Instructions for the task: Once you have read the entries below, give them all again without any difference.

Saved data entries

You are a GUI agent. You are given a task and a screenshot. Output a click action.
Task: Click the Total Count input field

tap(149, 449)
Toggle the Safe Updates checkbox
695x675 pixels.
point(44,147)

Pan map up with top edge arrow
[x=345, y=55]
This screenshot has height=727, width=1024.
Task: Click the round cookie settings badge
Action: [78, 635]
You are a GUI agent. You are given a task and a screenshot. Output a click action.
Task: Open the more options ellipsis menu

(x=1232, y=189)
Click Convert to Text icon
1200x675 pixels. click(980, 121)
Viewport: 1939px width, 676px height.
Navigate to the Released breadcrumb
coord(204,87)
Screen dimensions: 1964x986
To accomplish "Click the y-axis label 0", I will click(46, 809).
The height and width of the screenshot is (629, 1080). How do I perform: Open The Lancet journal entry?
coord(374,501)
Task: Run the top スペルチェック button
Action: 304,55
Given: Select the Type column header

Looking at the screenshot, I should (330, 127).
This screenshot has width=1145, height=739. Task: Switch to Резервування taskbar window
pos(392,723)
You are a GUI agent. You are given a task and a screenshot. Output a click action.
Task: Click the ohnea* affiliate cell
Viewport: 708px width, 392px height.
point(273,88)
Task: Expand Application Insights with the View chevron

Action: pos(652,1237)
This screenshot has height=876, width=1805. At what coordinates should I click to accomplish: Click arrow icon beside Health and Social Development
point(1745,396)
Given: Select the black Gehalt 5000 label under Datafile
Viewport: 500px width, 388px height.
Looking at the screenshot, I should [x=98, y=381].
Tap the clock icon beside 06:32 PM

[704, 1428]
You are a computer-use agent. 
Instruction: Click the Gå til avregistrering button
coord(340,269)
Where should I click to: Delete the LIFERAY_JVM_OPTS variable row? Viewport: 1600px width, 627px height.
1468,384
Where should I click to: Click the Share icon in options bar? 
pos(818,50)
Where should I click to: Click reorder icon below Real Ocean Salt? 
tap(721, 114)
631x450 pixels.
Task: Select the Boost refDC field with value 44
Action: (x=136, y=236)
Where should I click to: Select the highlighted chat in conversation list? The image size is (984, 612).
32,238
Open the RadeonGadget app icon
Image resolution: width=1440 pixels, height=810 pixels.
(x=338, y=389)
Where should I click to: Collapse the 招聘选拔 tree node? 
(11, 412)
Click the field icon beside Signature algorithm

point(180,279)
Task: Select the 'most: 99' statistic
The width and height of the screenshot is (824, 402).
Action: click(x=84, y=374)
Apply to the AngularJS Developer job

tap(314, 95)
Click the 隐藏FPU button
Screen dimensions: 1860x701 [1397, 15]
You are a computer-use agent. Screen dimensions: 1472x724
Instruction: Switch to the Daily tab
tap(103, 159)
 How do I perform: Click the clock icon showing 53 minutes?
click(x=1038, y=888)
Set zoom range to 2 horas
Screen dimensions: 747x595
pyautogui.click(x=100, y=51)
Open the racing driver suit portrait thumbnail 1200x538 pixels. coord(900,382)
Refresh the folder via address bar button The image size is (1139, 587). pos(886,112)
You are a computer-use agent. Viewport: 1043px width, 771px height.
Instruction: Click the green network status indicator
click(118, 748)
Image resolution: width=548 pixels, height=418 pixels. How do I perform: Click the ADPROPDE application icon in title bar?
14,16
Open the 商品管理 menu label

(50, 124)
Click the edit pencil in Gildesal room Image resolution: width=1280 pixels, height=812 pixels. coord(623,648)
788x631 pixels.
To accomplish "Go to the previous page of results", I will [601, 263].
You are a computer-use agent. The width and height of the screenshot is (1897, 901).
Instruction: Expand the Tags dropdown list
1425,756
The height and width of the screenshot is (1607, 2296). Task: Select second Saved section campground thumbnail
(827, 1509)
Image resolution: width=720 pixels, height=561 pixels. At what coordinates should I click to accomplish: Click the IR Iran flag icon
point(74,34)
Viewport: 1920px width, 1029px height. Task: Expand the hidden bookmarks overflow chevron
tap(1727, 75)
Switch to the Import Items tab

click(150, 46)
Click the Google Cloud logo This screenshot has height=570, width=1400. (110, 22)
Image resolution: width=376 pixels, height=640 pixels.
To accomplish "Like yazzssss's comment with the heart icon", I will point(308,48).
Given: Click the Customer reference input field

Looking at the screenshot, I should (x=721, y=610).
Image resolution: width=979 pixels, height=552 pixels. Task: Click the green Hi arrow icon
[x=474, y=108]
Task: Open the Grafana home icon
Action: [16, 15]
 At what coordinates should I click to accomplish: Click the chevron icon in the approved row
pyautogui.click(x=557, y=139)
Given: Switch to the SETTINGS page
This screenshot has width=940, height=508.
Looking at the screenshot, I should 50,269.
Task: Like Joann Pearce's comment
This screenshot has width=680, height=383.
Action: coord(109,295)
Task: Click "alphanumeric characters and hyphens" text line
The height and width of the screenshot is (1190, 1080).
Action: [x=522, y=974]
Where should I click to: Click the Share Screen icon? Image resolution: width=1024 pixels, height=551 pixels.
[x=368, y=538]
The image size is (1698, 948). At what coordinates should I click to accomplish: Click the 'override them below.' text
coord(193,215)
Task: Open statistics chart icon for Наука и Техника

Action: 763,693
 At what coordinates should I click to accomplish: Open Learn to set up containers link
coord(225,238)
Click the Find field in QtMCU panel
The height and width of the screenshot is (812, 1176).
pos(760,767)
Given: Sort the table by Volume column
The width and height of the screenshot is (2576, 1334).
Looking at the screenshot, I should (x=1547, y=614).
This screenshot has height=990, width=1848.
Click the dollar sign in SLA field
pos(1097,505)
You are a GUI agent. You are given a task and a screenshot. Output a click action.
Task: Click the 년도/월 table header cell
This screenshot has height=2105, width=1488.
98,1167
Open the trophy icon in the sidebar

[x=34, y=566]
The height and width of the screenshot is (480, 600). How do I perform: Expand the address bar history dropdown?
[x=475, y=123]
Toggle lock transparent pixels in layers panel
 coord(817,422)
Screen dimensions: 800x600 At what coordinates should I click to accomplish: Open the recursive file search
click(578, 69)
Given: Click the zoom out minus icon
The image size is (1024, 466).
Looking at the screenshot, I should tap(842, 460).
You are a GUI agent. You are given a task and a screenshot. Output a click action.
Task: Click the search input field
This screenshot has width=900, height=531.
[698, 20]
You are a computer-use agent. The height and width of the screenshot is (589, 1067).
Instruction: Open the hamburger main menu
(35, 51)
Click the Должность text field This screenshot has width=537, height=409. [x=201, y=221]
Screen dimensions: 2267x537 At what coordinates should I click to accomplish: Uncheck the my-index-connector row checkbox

Response box:
You are a GUI agent. You are given a task and a screenshot. Output a click action.
Task: Click the Total Count input field

tap(149, 449)
Toggle the Safe Updates checkbox
695x675 pixels.
point(44,147)

Pan map up with top edge arrow
[x=345, y=55]
This screenshot has height=727, width=1024.
Task: Click the round cookie settings badge
Action: [78, 635]
You are a GUI agent. You are given a task and a screenshot. Output a click action.
Task: Open the more options ellipsis menu

(x=1232, y=189)
Click Convert to Text icon
1200x675 pixels. click(980, 121)
Viewport: 1939px width, 676px height.
Navigate to the Released breadcrumb
coord(204,87)
Screen dimensions: 1964x986
To accomplish "Click the y-axis label 0", I will click(46, 809).
The height and width of the screenshot is (629, 1080). How do I perform: Open The Lancet journal entry?
coord(374,501)
Task: Run the top スペルチェック button
Action: 304,55
Given: Select the Type column header

Looking at the screenshot, I should (330, 127).
This screenshot has width=1145, height=739. Task: Switch to Резервування taskbar window
pos(392,723)
You are a GUI agent. You are given a task and a screenshot. Output a click action.
Task: Click the ohnea* affiliate cell
Viewport: 708px width, 392px height.
point(273,88)
Task: Expand Application Insights with the View chevron

Action: pos(652,1237)
This screenshot has height=876, width=1805. At what coordinates should I click to accomplish: Click arrow icon beside Health and Social Development
point(1745,396)
Given: Select the black Gehalt 5000 label under Datafile
Viewport: 500px width, 388px height.
Looking at the screenshot, I should [x=98, y=381].
Tap the clock icon beside 06:32 PM

[704, 1428]
You are a computer-use agent. 
Instruction: Click the Gå til avregistrering button
coord(340,269)
Where should I click to: Delete the LIFERAY_JVM_OPTS variable row? Viewport: 1600px width, 627px height.
1468,384
Where should I click to: Click the Share icon in options bar? 
pos(818,50)
Where should I click to: Click reorder icon below Real Ocean Salt? 
tap(721, 114)
631x450 pixels.
Task: Select the Boost refDC field with value 44
Action: (x=136, y=236)
Where should I click to: Select the highlighted chat in conversation list? The image size is (984, 612).
32,238
Open the RadeonGadget app icon
Image resolution: width=1440 pixels, height=810 pixels.
(x=338, y=389)
Where should I click to: Collapse the 招聘选拔 tree node? 
(11, 412)
Click the field icon beside Signature algorithm

point(180,279)
Task: Select the 'most: 99' statistic
The width and height of the screenshot is (824, 402).
Action: click(x=84, y=374)
Apply to the AngularJS Developer job

tap(314, 95)
Click the 隐藏FPU button
Screen dimensions: 1860x701 [1397, 15]
You are a computer-use agent. Screen dimensions: 1472x724
Instruction: Switch to the Daily tab
tap(103, 159)
 How do I perform: Click the clock icon showing 53 minutes?
click(x=1038, y=888)
Set zoom range to 2 horas
Screen dimensions: 747x595
pyautogui.click(x=100, y=51)
Open the racing driver suit portrait thumbnail 1200x538 pixels. coord(900,382)
Refresh the folder via address bar button The image size is (1139, 587). pos(886,112)
You are a computer-use agent. Viewport: 1043px width, 771px height.
Instruction: Click the green network status indicator
click(118, 748)
Image resolution: width=548 pixels, height=418 pixels. How do I perform: Click the ADPROPDE application icon in title bar?
14,16
Open the 商品管理 menu label

(50, 124)
Click the edit pencil in Gildesal room Image resolution: width=1280 pixels, height=812 pixels. coord(623,648)
788x631 pixels.
To accomplish "Go to the previous page of results", I will [601, 263].
You are a computer-use agent. The width and height of the screenshot is (1897, 901).
Instruction: Expand the Tags dropdown list
1425,756
The height and width of the screenshot is (1607, 2296). Task: Select second Saved section campground thumbnail
(827, 1509)
Image resolution: width=720 pixels, height=561 pixels. At what coordinates should I click to accomplish: Click the IR Iran flag icon
point(74,34)
Viewport: 1920px width, 1029px height. Task: Expand the hidden bookmarks overflow chevron
tap(1727, 75)
Switch to the Import Items tab

click(150, 46)
Click the Google Cloud logo This screenshot has height=570, width=1400. (110, 22)
Image resolution: width=376 pixels, height=640 pixels.
To accomplish "Like yazzssss's comment with the heart icon", I will point(308,48).
Given: Click the Customer reference input field

Looking at the screenshot, I should (x=721, y=610).
Image resolution: width=979 pixels, height=552 pixels. Task: Click the green Hi arrow icon
[x=474, y=108]
Task: Open the Grafana home icon
Action: [16, 15]
 At what coordinates should I click to accomplish: Click the chevron icon in the approved row
pyautogui.click(x=557, y=139)
Given: Switch to the SETTINGS page
This screenshot has width=940, height=508.
Looking at the screenshot, I should 50,269.
Task: Like Joann Pearce's comment
This screenshot has width=680, height=383.
Action: coord(109,295)
Task: Click "alphanumeric characters and hyphens" text line
The height and width of the screenshot is (1190, 1080).
Action: [x=522, y=974]
Where should I click to: Click the Share Screen icon? Image resolution: width=1024 pixels, height=551 pixels.
[x=368, y=538]
The image size is (1698, 948). At what coordinates should I click to accomplish: Click the 'override them below.' text
coord(193,215)
Task: Open statistics chart icon for Наука и Техника

Action: 763,693
 At what coordinates should I click to accomplish: Open Learn to set up containers link
coord(225,238)
Click the Find field in QtMCU panel
The height and width of the screenshot is (812, 1176).
pos(760,767)
Given: Sort the table by Volume column
The width and height of the screenshot is (2576, 1334).
Looking at the screenshot, I should (x=1547, y=614).
This screenshot has height=990, width=1848.
Click the dollar sign in SLA field
pos(1097,505)
You are a GUI agent. You are given a task and a screenshot. Output a click action.
Task: Click the 년도/월 table header cell
This screenshot has height=2105, width=1488.
98,1167
Open the trophy icon in the sidebar

[x=34, y=566]
The height and width of the screenshot is (480, 600). How do I perform: Expand the address bar history dropdown?
[x=475, y=123]
Toggle lock transparent pixels in layers panel
 coord(817,422)
Screen dimensions: 800x600 At what coordinates should I click to accomplish: Open the recursive file search
click(578, 69)
Given: Click the zoom out minus icon
The image size is (1024, 466).
Looking at the screenshot, I should tap(842, 460).
You are a GUI agent. You are given a task and a screenshot. Output a click action.
Task: Click the search input field
This screenshot has width=900, height=531.
[698, 20]
You are a computer-use agent. The height and width of the screenshot is (589, 1067).
Instruction: Open the hamburger main menu
(35, 51)
Click the Должность text field This screenshot has width=537, height=409. [x=201, y=221]
Screen dimensions: 2267x537 At what coordinates should I click to accomplish: Uncheck the my-index-connector row checkbox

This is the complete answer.